WND cheerfully reprinted false accusations of a Kerry affair -- even violating its own credo against associating with publications that promote sex to do it. And Farah lied to his readers about Kerry's wife, Teresa Heinz Kerry, and her connections to a charitable organization, the Tides Foundation. Farah lied that Heinz Kerry's donations supported "radical, anti-American groups" while refusing to point out that her donations to the foundation were earmarked toward specific environmental projects in Pennsylvania that were neither radical nor un-American.

Just as WND's anti-Kerry obsession prevented it from reporting anything negative against his opponent, President Bush, its Olmert-bashing prevents it from saying anything bad about Olmert's conservative Likud rival, Benjamin Netanyahu. For instance, you wouldn't know it from reading WND, but Likud fell to third place behind Olmert's Kadima party and the liberal Labor party in at least one pre-election poll. Kadima is a centrist party, but Klein regularly puts the word "centrist" in scare quotes without explanation. (Update: Klein's March 28 article on Netanyahu did note that Likud was third in the polls, but he tried to put a positive spin on it by noting that "low voter turn out and the largely unpolled younger voters could sway elections in Likud's favor."

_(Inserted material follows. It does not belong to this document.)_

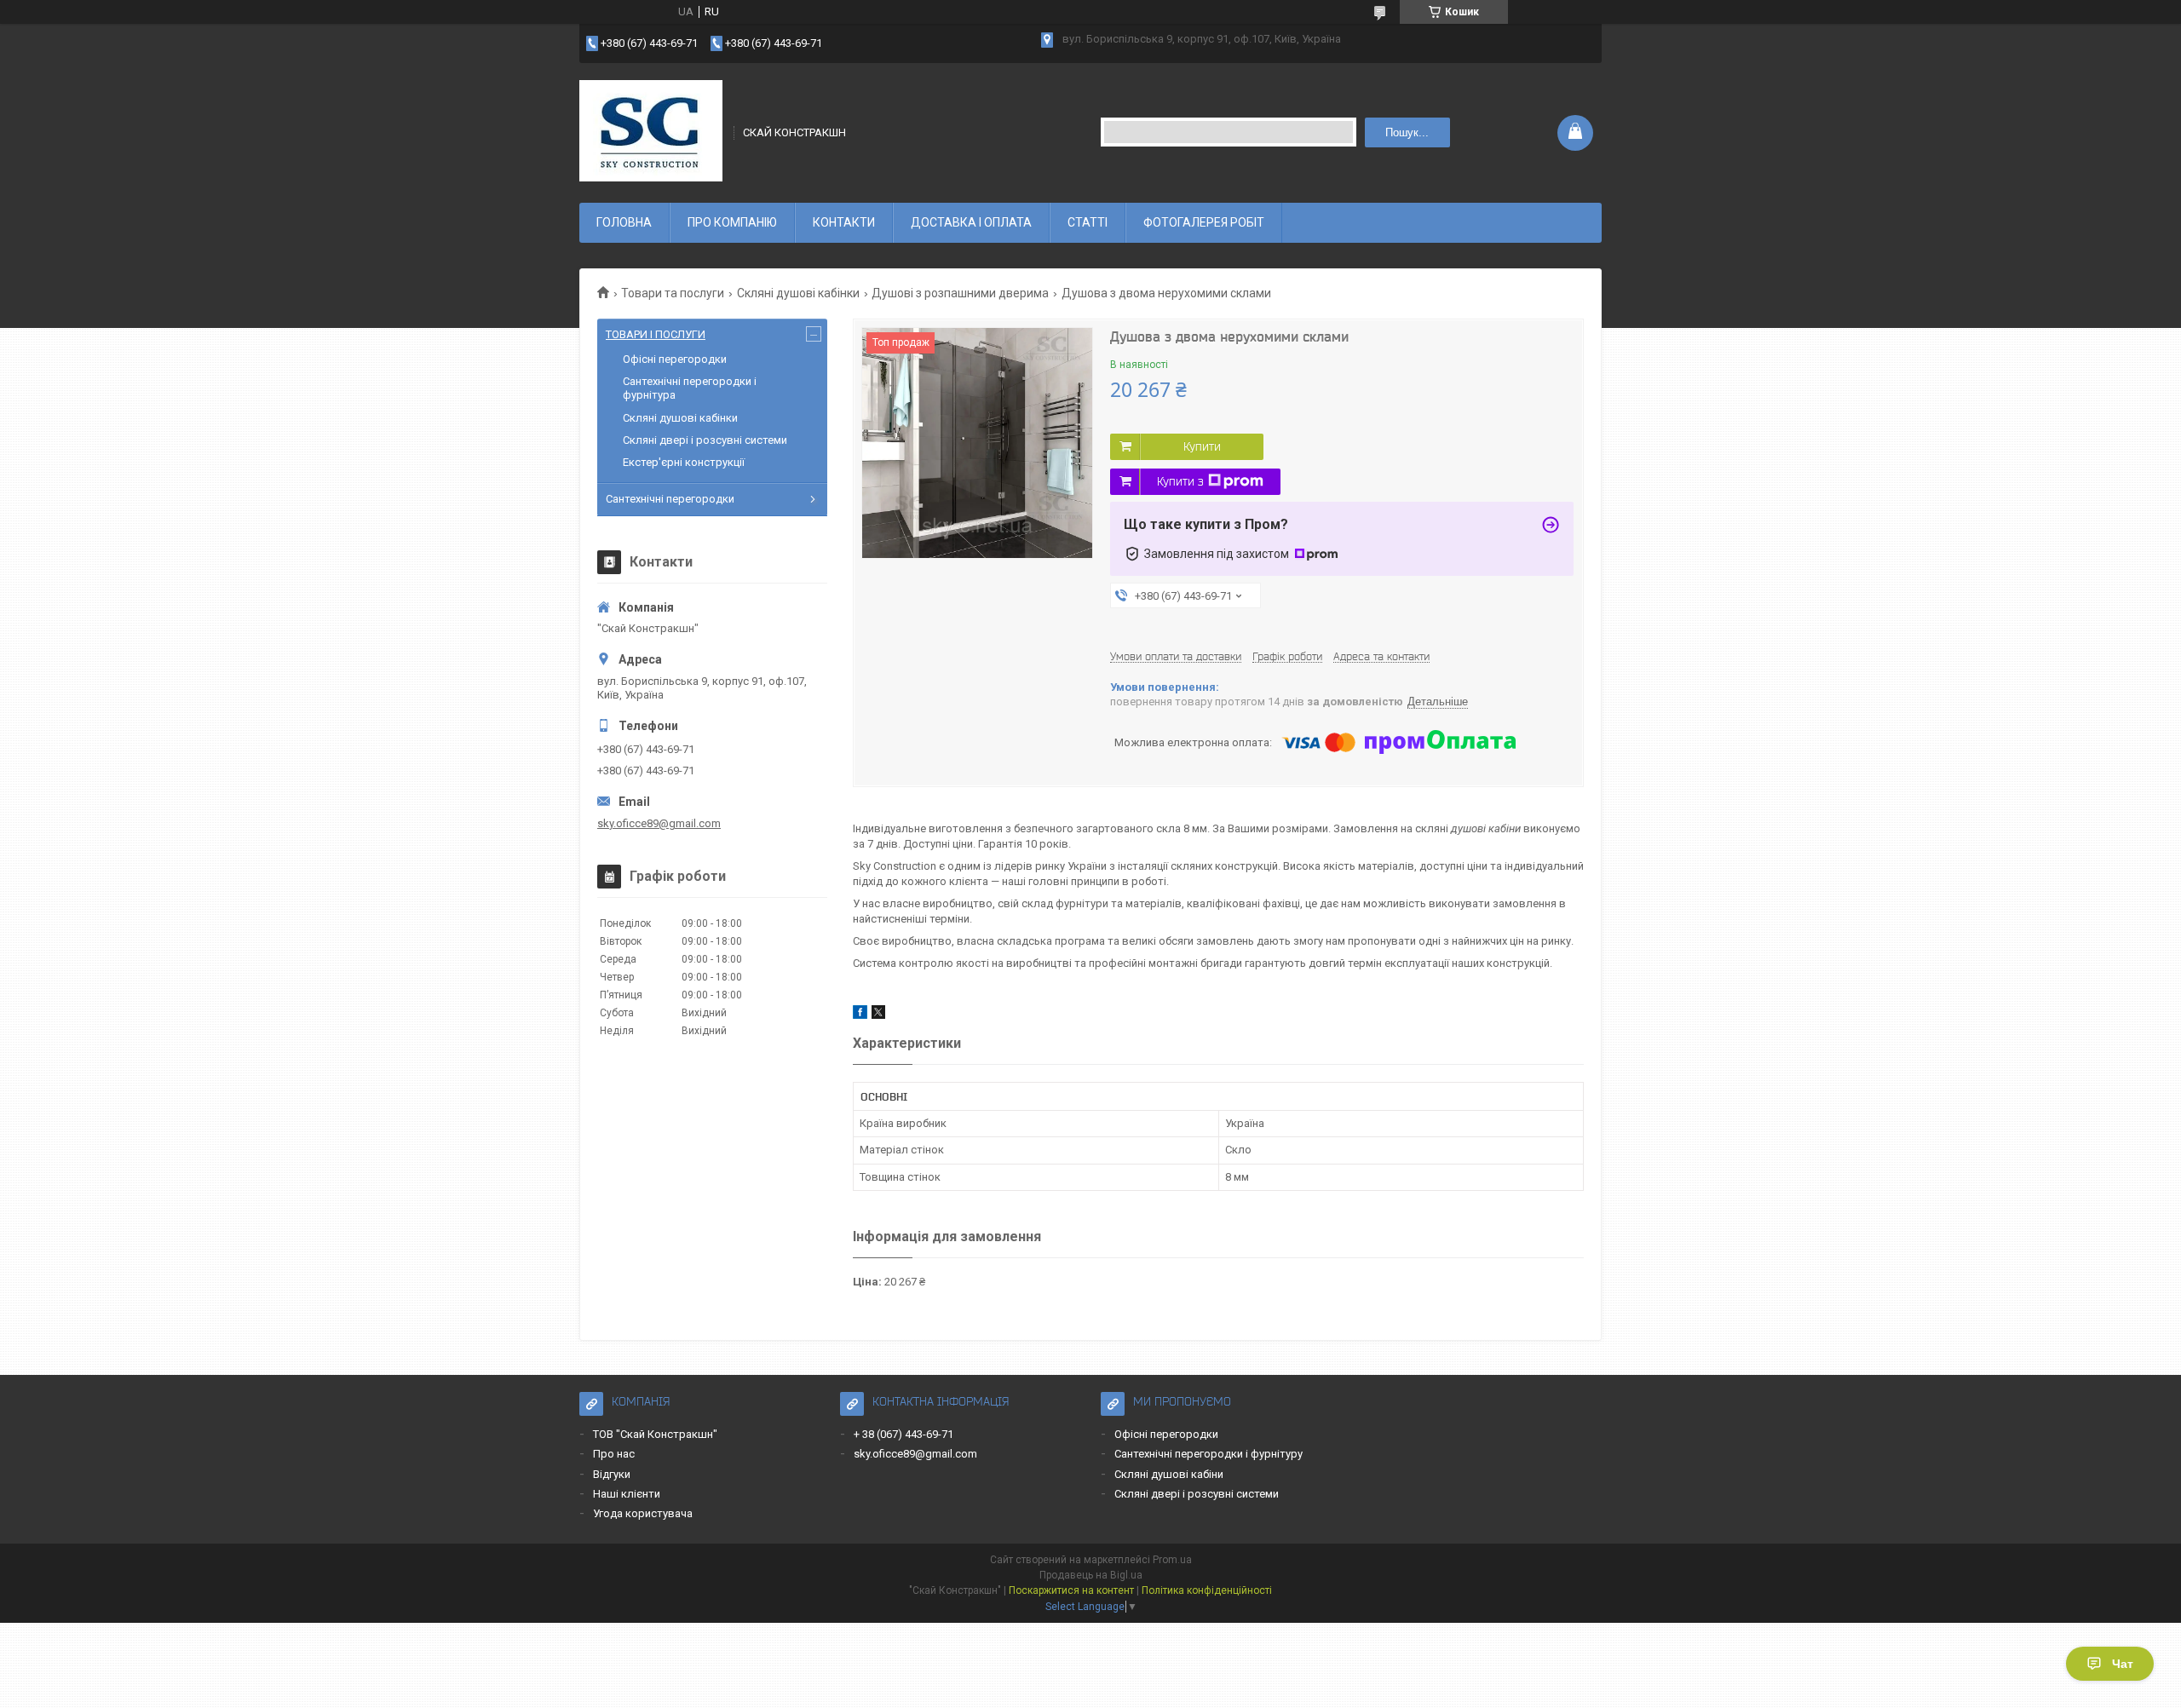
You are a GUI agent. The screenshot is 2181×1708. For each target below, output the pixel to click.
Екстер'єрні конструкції (684, 462)
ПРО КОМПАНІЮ (732, 222)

You also won't read at WND analyses that are critical of Netanyahu or Likud, such as that offered by Israeli analyst Yossi Alpher, co-operator of the bitterlemons.org website (which offers what the Washington Post's Jefferson Morley called "hard-headed analysis," adding that "no Middle East news site, Arab or Israeli, offers such balanced or civil commentary on the struggle of two peoples for one land"). Alpher told Morley:

Netanyahu has a huge credibility problem with most of the public, including many on the right and center. The 'get tough' approach now preferred by the Israeli mainstream is unilateralism: building fences against suicide bombers and removing settlements and controlling our own geography and demography. That's what Kadima is all about.

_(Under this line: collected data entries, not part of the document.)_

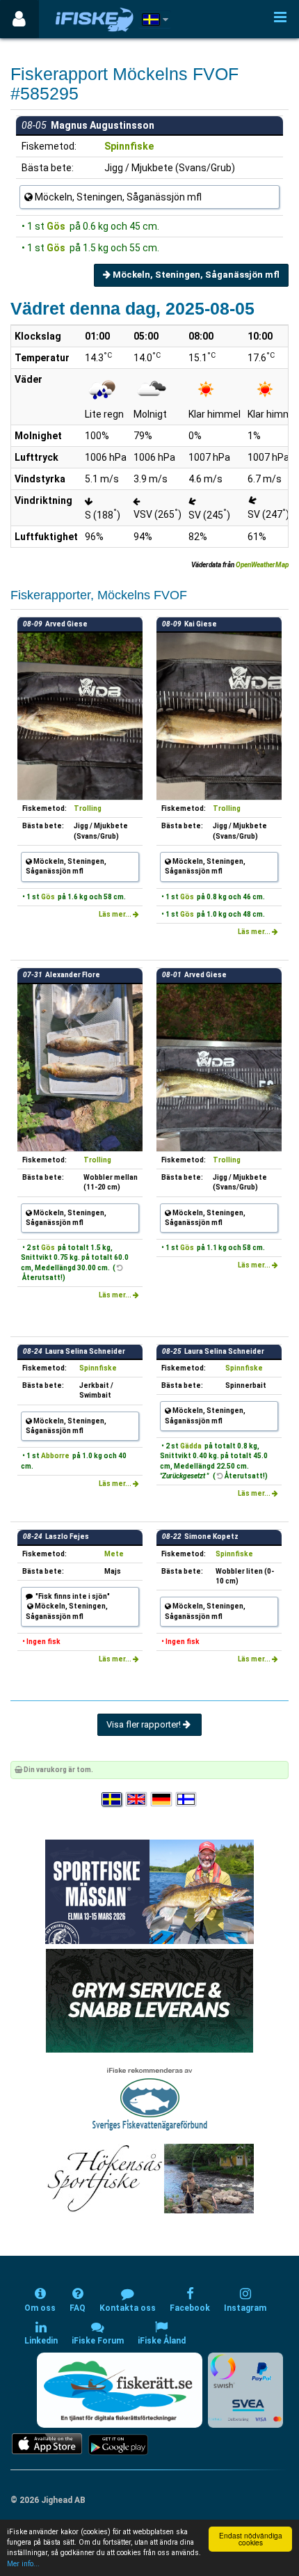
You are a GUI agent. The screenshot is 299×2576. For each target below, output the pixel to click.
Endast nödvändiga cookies (250, 2538)
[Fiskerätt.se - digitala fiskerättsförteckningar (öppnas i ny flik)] (119, 2390)
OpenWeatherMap (262, 565)
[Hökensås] (150, 2178)
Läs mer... (116, 914)
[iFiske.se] (94, 19)
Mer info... (23, 2564)
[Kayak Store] (149, 2000)
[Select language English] (137, 1800)
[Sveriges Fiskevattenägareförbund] (150, 2098)
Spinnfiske (129, 146)
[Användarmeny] (19, 19)
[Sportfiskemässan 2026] (149, 1891)
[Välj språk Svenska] (112, 1800)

It wasn't always this way; WND used to like Olmert. In a March 2001 column, Farah touted Olmert's endorsement of Ed McAteer -- "a Christian businessman who has been known as a friend of Israel" who was also an early organizer of the Christian right -- as U.S. ambassador to Israel. (Farah penned a eulogy for McAteer when he died in 2004.)

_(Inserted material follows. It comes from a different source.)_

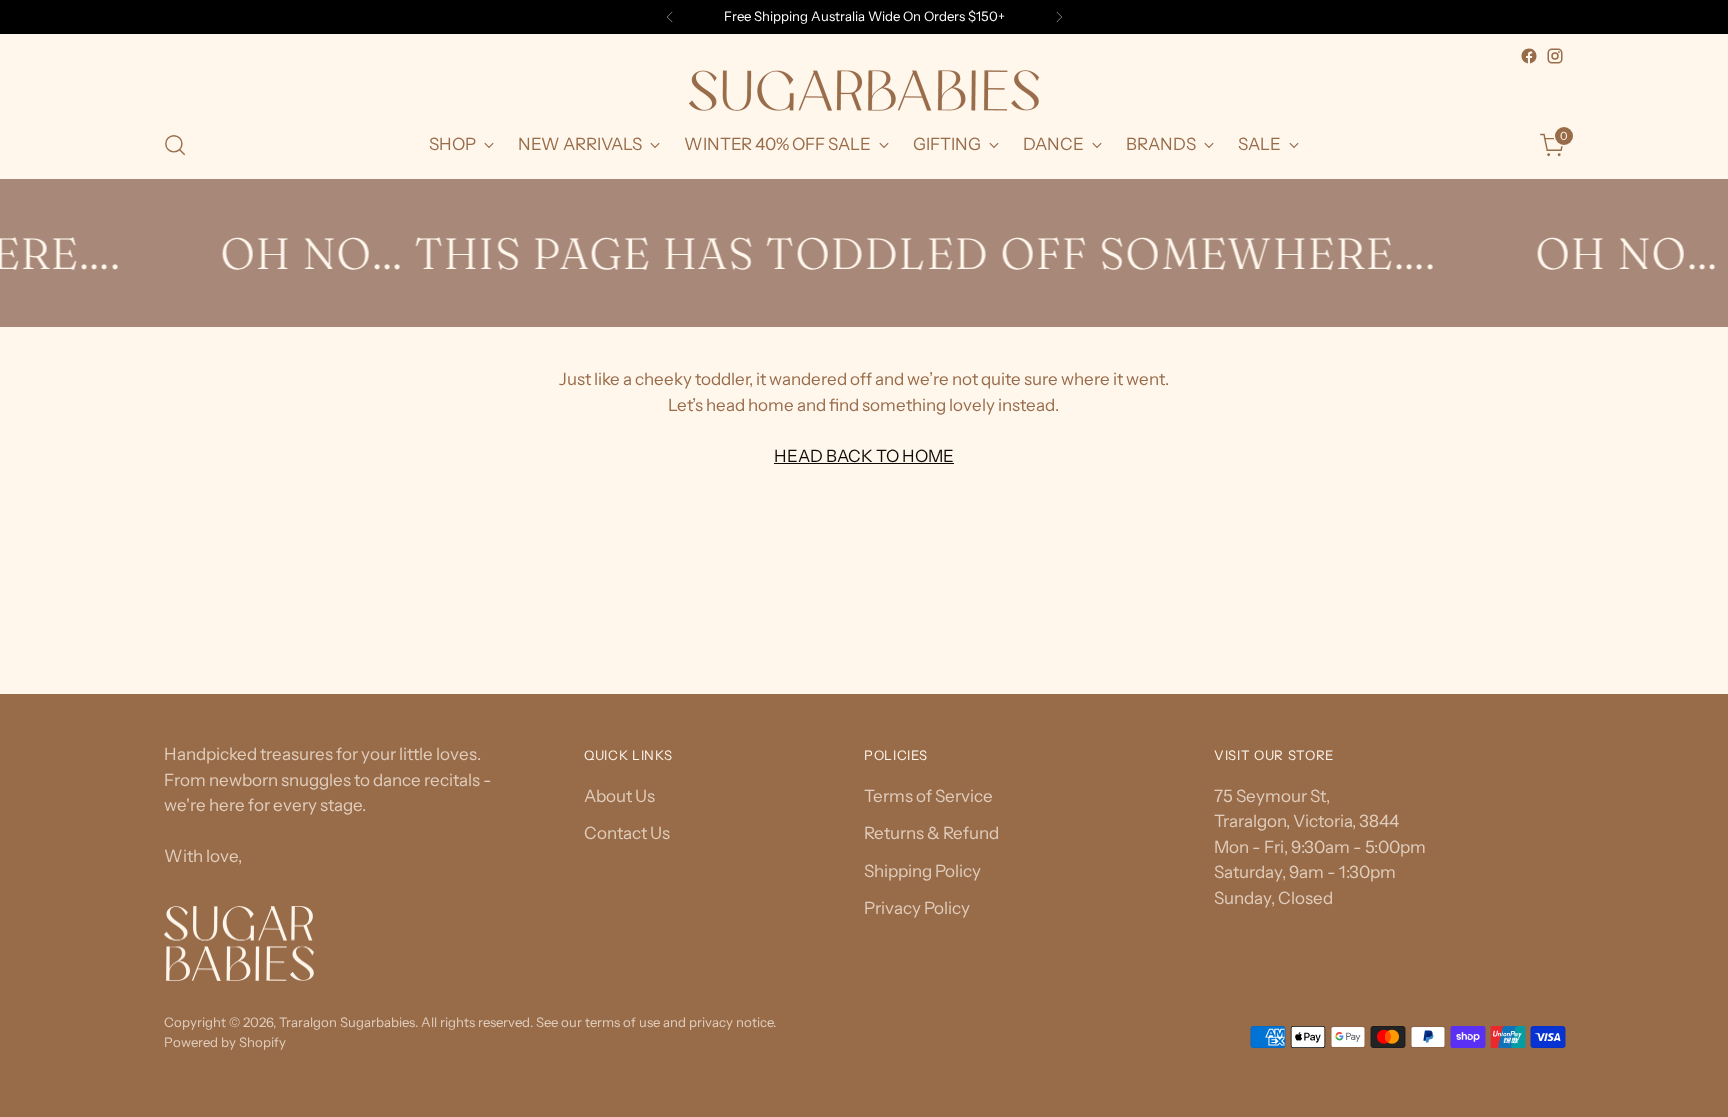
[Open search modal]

But past loyalties mean nothing when WND editorial policy is crossed. One of those policies is opposition to Israeli withdrawal from Gaza and the West Bank; in a June 2005 column, Farah called the policy "ethnic cleansing." And since Farah's opinions tend to be reflected on the "news" side (he is the boss, after all), Klein has been busy negatively portraying anyone who favors disengagement, such as Olmert, and hiding the violence and extremism of some of those who oppose the policy.

So, it appears that Klein is not quite the "Jerusalem reporter" for WND; he is, rather, the right-wing Jerusalem reporter. Not exactly living up to the vow he made when he was hired by WND to "report in an unbiased manner" about the Middle East.

Update: Klein's March 28 post-election article dismissed Kadima's win as a "minor election victory" despite the fact that the party won a clear plurality, taking abut eight more seats than the second-place party. Klein's article yet again regurgitated his alarmist Kadima-is-dividing-Jerusalem rhetoric, and he makes no attempt to explain why Likud did even worse than the polls predicted -- ultimately coming in fifth place -- saying only that it was "far below the figures the party had hoped for." Klein added that "Israeli government coalitions ruled by a leading party with less than 40 seats – which seems to be the case with Kadima – tend to be unstable" while failing to note that no party has ever won a Knesset majority and that Israel has always been governed by coalitions.

Such reporting further demonstrates how far out of the mainstream WND and Klein are on the subject of Israel. Instead of reporting what is actually happening, they are reporting only what they want to see -- which makes it not reporting at all.